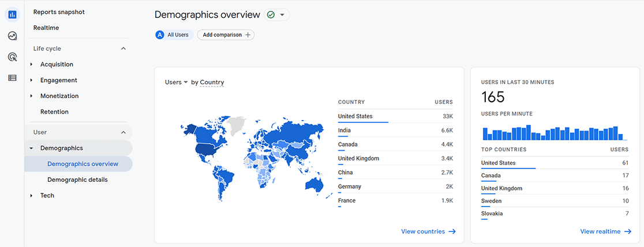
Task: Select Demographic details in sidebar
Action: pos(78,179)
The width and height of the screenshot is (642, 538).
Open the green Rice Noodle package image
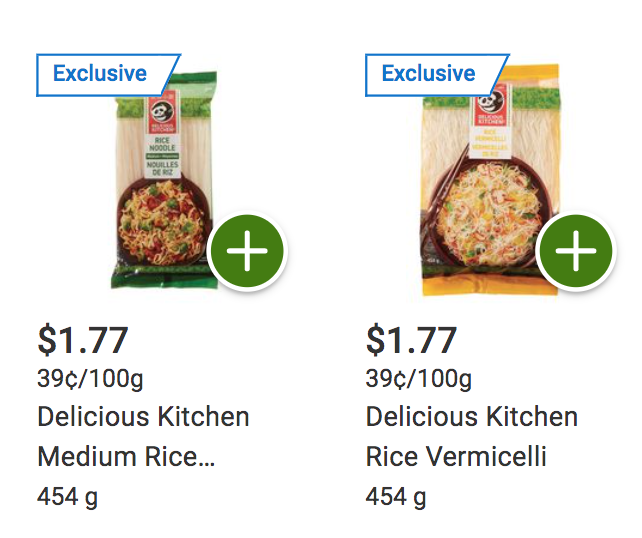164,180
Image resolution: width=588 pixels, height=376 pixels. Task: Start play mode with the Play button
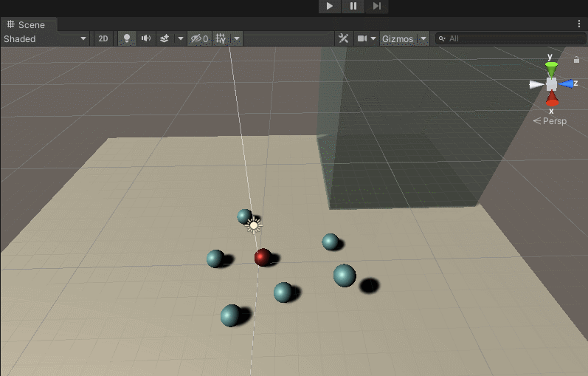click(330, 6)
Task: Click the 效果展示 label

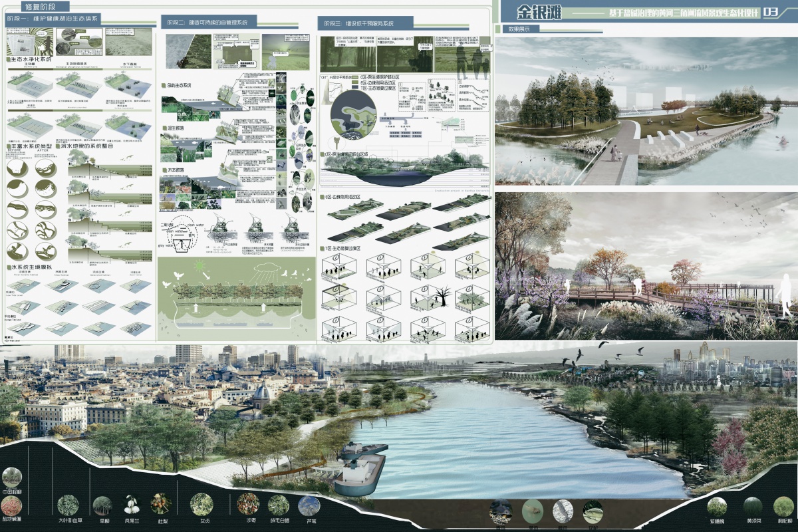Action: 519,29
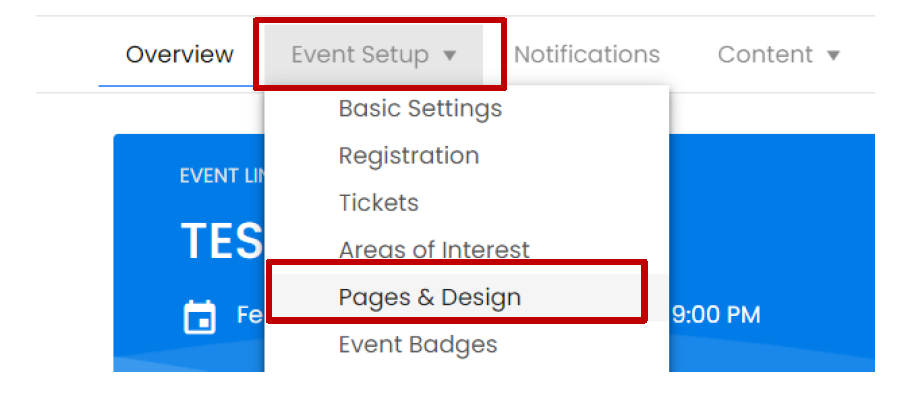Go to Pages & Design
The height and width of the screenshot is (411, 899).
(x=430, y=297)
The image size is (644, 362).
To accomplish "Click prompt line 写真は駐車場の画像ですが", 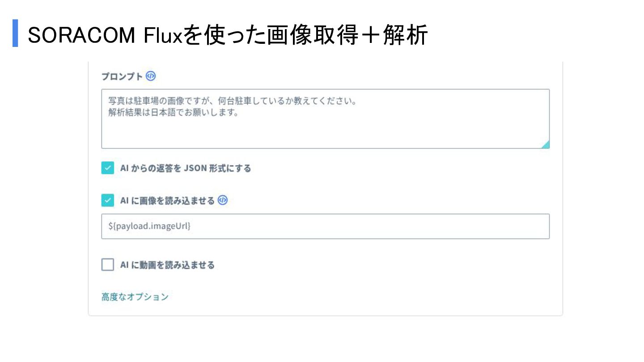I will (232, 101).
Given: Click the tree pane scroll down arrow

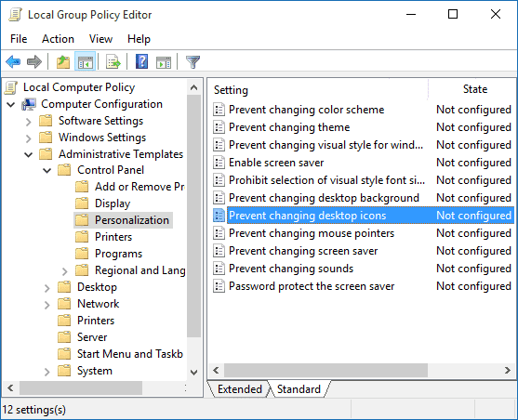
—————
### Problem details
Look back at the data above, then output exactly the lines from the line holding "Open the green Rice Noodle package image" up to and including the line holding "The image size is (644, 362).". Leave out the pictures.

### Answer to this problem
Open the green Rice Noodle package image
164,180
Image resolution: width=588 pixels, height=376 pixels. Task: Start play mode with the Play button
click(330, 6)
Task: Click the 效果展示 label

Action: 519,29
Go to Pages & Design
The height and width of the screenshot is (411, 899).
(x=430, y=297)
The image size is (644, 362).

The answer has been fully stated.